Among other things, we have devoted a great deal of attention this year to exploring the effect of surfactant on the scaling law(s) for the dependence on time t of the radius r(t) of the small bridge that connects the two drops.  In the absence of surfactant, we had previously shown that the initial regime of coalescence is the inertially-limited viscous (ILV) regime where inertial and viscous forces compete with surface tension force to determine the dynamics.  As time advances, the dynamics then transitions when Oh < 1 (> 1) to an inertial (viscous) regime where inertial (viscous) force alone balances surface tension force.  Without surfactant, the inertial and the viscous regimes do not share a phase boundary.  This year, we have uncovered quite surprisingly that the dynamics can sample all three regimes in succession if surfactant is present on the interface.  This discovery was facilitated by the ability to tune Oh and Pe in the simulations to accentuate the role of certain forces relative to others. The attached figure, which shows the variation with time t of the minimum neck radius r_{min}, highlights the occurrence of the ILV (where r_{min} ~ t), viscous or Stokes (where r_{min} ~ t ln t), and inertial (where  r_{min} ~ t^{1/2}) regimes during the coalescence of two surfactant-covered drops of Oh=0.1 when Pe=300 in a single coalescence event.

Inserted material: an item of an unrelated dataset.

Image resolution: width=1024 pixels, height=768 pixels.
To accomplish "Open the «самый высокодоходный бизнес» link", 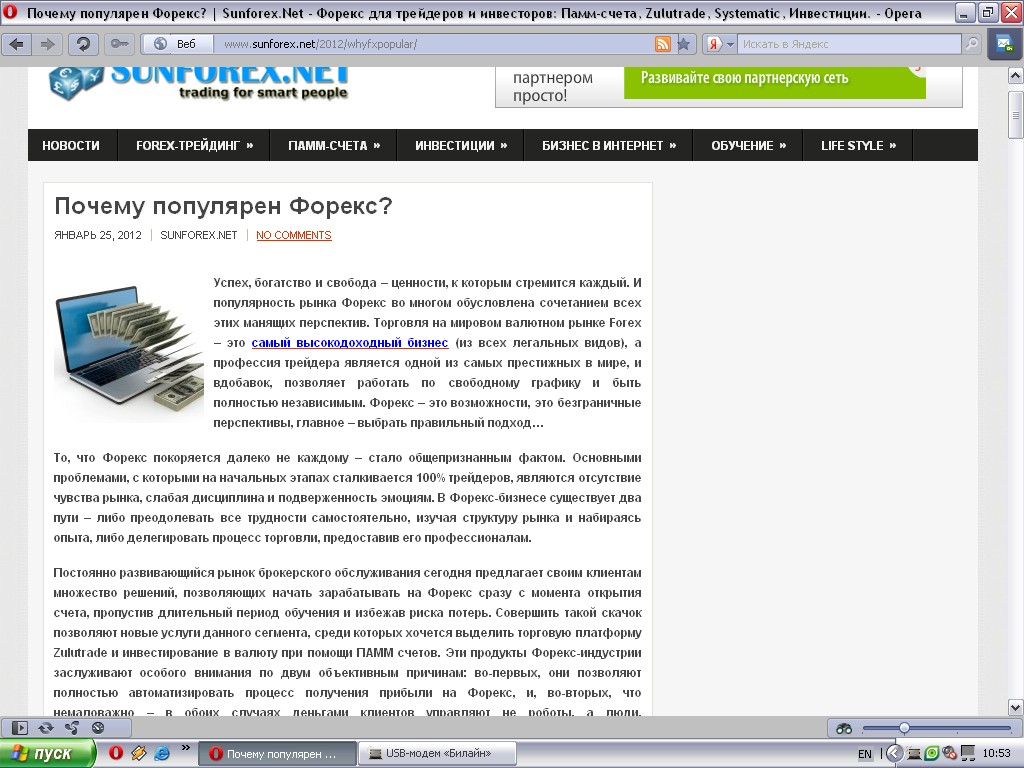I will [349, 342].
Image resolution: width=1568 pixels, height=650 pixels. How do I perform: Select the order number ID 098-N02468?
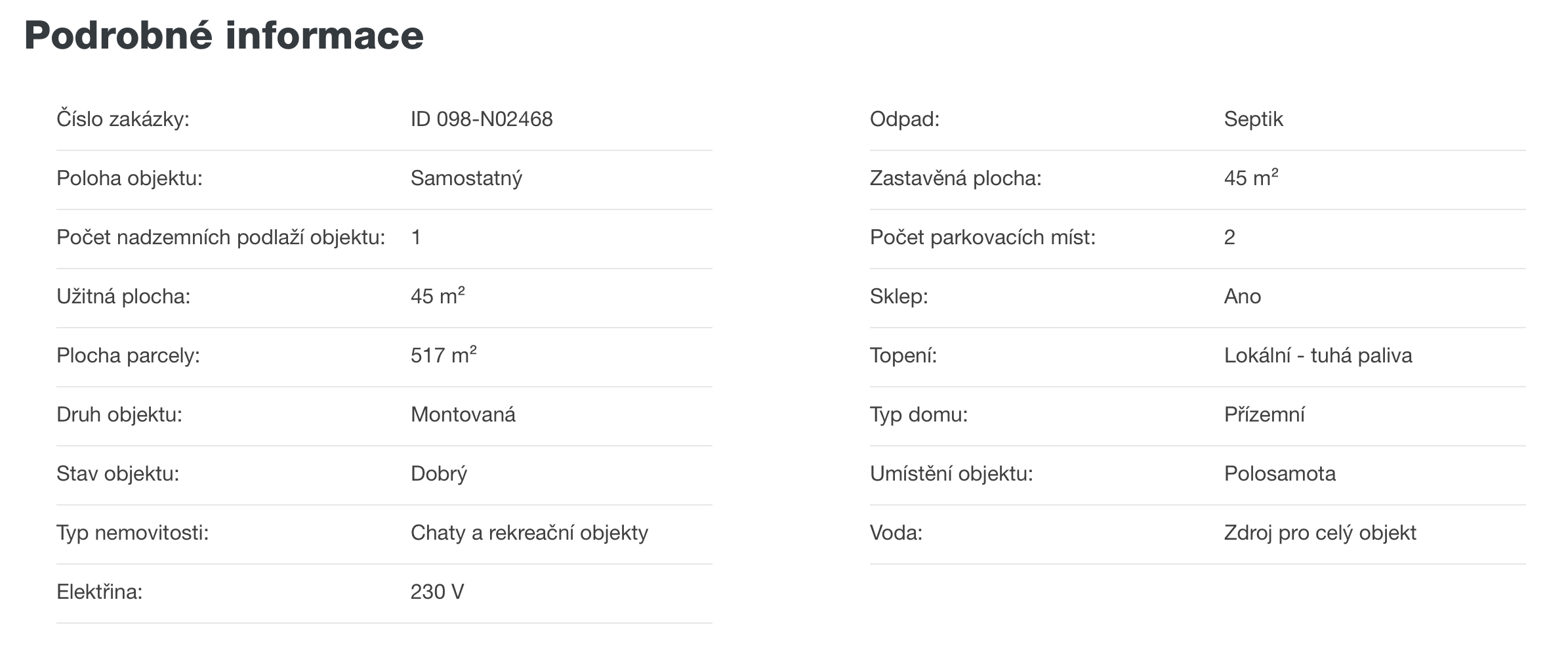(x=482, y=119)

This ACS/PRF grant already has had a tremendous positive effect on the PI’s career and the graduate students involved in the project.  After just receiving this grant, the PI was able to recruit one of the top first year students to his group.  He was then able to recruit a second top student the next year to work in this general area.  The PI now has three graduate students who are working on different aspects of drop coalescence and the group is well on its way to establish itself as a leader in the field of drop coalescence.